Control What You Can: Intrinsically Motivated Task-Planning Agent
Blaes et al., 2019
Summary
- Addresses how to make an agent learn efficiently to control its environment with minimal external reward
- Proposes method that combines task-level planning with intrinsic motivation
- Improved performance compared to intrinsically motivated, non-hierarchical and hierarchical baselines in synthetic and robotic manipulation environments
- Links: [ website ] [ pdf ]
Background
- Babies seemingly conduct experiments on the world and analyze the statistics of their observations to form an understanding of their world
- Undirected “play” behavior is also commonly observed, which can be viewed as trying to gain control
- One example is learning to use tools to increase what is controllable
Methods
- Assume observable state space is partitioned into potentially controllable components (goal spaces), manipulation of these components is formulated as tasks
- The perception problem of constructing the goal spaces from sensor modalities (e.g.image data) is not considered
- Control What You Can (CWYC) approach:
- Tasks defined by components of the state space
- Task selector, implemented as multi-armed bandit, selects (final) tasks that maximizes expected learning progress
- $\epsilon$-greedy task planner computes sub-task sequence form learned task graph, which captures how quickly a sub-task can be solved when another sub-task is performed directly before
- Sub-goal generator, implemented with relational attention networks, create goals in the current sub-task to maximize success in subsequent task
- Goal-conditioned task-specific low-level policies control the agent (SAC or DDPG+HER)

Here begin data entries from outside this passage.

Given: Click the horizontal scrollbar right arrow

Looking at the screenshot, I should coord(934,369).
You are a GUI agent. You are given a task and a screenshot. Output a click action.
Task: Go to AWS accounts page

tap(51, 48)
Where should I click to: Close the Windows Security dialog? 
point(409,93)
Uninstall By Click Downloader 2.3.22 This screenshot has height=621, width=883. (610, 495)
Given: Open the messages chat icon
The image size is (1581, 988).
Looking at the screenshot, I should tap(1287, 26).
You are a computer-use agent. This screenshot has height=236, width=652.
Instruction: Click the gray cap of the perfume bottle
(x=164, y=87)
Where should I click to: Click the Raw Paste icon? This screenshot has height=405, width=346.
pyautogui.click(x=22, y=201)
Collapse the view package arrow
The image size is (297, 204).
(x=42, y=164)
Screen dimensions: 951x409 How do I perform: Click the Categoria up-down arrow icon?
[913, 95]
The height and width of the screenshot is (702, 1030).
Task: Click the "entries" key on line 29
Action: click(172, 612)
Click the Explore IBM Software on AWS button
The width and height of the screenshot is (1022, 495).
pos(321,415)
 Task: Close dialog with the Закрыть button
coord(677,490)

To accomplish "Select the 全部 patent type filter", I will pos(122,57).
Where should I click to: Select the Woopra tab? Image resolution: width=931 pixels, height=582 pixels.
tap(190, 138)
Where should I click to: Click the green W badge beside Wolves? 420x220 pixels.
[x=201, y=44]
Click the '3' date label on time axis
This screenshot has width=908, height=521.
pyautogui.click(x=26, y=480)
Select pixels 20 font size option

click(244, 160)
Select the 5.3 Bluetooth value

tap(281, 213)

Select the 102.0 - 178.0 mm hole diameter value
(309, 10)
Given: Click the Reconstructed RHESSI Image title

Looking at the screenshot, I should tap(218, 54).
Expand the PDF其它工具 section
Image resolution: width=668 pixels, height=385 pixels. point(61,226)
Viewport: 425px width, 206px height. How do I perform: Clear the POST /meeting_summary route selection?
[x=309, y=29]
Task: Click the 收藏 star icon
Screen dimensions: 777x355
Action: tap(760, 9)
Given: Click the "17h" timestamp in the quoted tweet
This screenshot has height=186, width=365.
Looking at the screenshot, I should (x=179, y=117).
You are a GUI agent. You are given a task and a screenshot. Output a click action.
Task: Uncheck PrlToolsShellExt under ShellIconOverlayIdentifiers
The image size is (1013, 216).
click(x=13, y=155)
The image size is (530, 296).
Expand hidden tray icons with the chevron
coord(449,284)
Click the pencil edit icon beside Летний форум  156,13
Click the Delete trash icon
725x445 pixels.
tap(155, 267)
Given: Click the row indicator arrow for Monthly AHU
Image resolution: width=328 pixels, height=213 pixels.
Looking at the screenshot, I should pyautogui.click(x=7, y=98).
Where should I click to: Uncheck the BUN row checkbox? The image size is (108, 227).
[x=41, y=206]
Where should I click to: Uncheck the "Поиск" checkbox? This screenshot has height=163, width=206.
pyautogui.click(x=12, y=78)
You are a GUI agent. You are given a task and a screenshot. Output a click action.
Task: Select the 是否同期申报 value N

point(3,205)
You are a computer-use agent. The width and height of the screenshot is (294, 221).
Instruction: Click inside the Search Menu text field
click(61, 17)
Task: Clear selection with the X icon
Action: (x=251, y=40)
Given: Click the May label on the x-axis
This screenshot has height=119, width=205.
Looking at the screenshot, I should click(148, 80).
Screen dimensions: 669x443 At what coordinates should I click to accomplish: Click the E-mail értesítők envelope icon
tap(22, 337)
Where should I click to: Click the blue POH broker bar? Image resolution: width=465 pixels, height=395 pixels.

- Training results (success rate, progress, surprise) is stored in a history buffer
- Intrisic motivation module computes rewards for task selector, task planner, and sub-goal generator
- Learning progress is defined as the time derivative of the success rate, with success defined as reaching a goal state within some tolerance
- Use thresholded prediction error to bootstrap early learning in task selector
Results
- Environments:
- Synthetic environment: 2-DOF point mass agent with several objects in an enclosed area, implemented in MuJoCo, continuous state and action spaces
- Contains four objects: tool, heavy object, unreliable (50%) object, and random object
- Arena is large so random encounters are unlikely
- Robotic manipulation: robotic arm with gripper (3+1 DOF) in front of table with hook and box at random, out of reach locations, needs to use hook
- Goal spaces defined as: reaching target position with gipper, manipulating the hook, manipulating the box
- Objects relations are less obvious, but random manipulations are more frequent
- Synthetic environment: 2-DOF point mass agent with several objects in an enclosed area, implemented in MuJoCo, continuous state and action spaces
- Metrics:
- Success rate: overall success of reaching random goal in each task space
- Baselines:
- Hierarchial reinforcement learning with off-policy correction (HIRO): sovles each task independently
- Intrisic curiosity module with surprise (ICM-S)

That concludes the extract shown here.